Gasoline and electricity are good examples of items where demand is inelastic, this is, people buy them with some degree of regularity even when prices go up. Men’s clothing? Not so much.
How about food? In today's economy of rising food prices, food companies like Kraft (KFT), Bunge (BG) and Archer Daniels Midland (ADM) would seem like good buys.
They are growing. Take ADM. The company said it would acquire for an undisclosed sum a soybean-crushing and biodiesel facility from Prairie Pride, a deal in which ADM forms a partnership with Prairie Pride in its biodiesel business.
The company's net earnings rose 29 percent during the second quarter of 2011 to $732 million in part due to recovery of the ethanol industry, which should only get better now that U.S. regulators are going to allow more ethanol in gasoline at the pump.
Time for a Breather
Still, keep an eye on analysts’ opinions. High expectations can be hard to attain sometimes.
Kenneth Zaslow of BMO Capital Markets recently downgraded ADM to market perform on expectations that ethanol and oilseed crush margins may not meet company benchmarks, and also because Archer Daniels Midland has already reported several strong quarters, reports the Associated Press.
Strong business is prompting analysts to downgrade other food giants like Kraft. The company's share price has been climbing to the point that JPMorgan Chase has downgraded the company stock to neutral.
"The company's performance in its North American market continues to languish, with market share and product velocity issues that will not be quickly resolved, in our view," JPMorgan analyst Terry Bivens writes in a note to clients.

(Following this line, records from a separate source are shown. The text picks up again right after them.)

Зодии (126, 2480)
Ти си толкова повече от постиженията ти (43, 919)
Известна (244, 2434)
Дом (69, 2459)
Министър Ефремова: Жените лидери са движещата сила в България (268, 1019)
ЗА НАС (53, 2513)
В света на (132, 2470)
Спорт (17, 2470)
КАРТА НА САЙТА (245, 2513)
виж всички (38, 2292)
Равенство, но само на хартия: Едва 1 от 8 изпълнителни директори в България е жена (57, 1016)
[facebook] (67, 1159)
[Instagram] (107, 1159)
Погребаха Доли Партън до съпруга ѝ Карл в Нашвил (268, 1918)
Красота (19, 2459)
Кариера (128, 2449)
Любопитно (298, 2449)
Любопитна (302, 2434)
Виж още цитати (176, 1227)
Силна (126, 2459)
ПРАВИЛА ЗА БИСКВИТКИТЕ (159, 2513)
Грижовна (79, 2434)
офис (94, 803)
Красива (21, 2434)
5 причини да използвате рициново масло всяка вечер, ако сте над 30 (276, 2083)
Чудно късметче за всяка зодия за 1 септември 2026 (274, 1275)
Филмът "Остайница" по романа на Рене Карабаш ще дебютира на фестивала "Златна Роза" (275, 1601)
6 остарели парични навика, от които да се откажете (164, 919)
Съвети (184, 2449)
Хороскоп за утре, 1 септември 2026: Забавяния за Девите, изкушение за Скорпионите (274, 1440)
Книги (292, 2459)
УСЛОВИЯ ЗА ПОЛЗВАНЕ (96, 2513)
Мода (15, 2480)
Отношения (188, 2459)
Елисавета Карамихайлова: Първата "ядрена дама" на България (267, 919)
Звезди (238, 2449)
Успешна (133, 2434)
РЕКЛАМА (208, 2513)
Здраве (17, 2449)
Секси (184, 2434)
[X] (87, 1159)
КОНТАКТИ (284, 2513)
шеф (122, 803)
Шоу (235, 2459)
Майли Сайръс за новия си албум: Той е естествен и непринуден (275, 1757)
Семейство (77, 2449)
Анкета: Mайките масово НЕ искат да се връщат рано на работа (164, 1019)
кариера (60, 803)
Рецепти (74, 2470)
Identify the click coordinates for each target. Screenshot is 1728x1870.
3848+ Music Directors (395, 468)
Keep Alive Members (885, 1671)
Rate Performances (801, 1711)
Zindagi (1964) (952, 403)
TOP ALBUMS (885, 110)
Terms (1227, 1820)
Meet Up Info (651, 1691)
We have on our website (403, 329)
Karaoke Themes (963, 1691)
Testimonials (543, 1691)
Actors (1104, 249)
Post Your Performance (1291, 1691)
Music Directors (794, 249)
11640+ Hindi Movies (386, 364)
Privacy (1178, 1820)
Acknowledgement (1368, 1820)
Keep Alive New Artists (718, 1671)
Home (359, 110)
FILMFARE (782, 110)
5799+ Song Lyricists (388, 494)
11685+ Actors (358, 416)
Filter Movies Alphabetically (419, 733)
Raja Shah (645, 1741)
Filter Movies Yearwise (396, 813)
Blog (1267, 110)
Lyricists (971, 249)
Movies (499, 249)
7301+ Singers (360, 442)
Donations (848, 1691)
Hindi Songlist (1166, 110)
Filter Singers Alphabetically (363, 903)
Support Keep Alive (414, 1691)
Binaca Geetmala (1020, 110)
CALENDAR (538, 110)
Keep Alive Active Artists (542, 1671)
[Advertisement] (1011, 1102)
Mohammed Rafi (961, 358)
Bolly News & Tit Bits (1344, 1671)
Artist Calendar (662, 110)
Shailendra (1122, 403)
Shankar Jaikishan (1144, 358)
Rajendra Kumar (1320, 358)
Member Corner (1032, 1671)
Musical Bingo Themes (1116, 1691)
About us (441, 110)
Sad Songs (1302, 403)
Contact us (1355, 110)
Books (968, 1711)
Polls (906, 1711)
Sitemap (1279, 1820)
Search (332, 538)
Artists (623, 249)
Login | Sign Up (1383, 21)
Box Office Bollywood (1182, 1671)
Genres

Translation: Consumers will buy less Oreos from Kraft if prices keep climbing. Inelasticity in action.
Some agribusinesses have room to grow. Deutsche Bank just upgraded Bunge's stock to buy on the thesis that the market has factored into pricing weaker results in the company's sugar business.
"Lower sugar volume for 2011 is known by the market, while the fertilizer business should be solid, given farm economics,” notes the bank. “Agribusiness results turn to Brazil seasonally, where margins and supply visibility are strong.”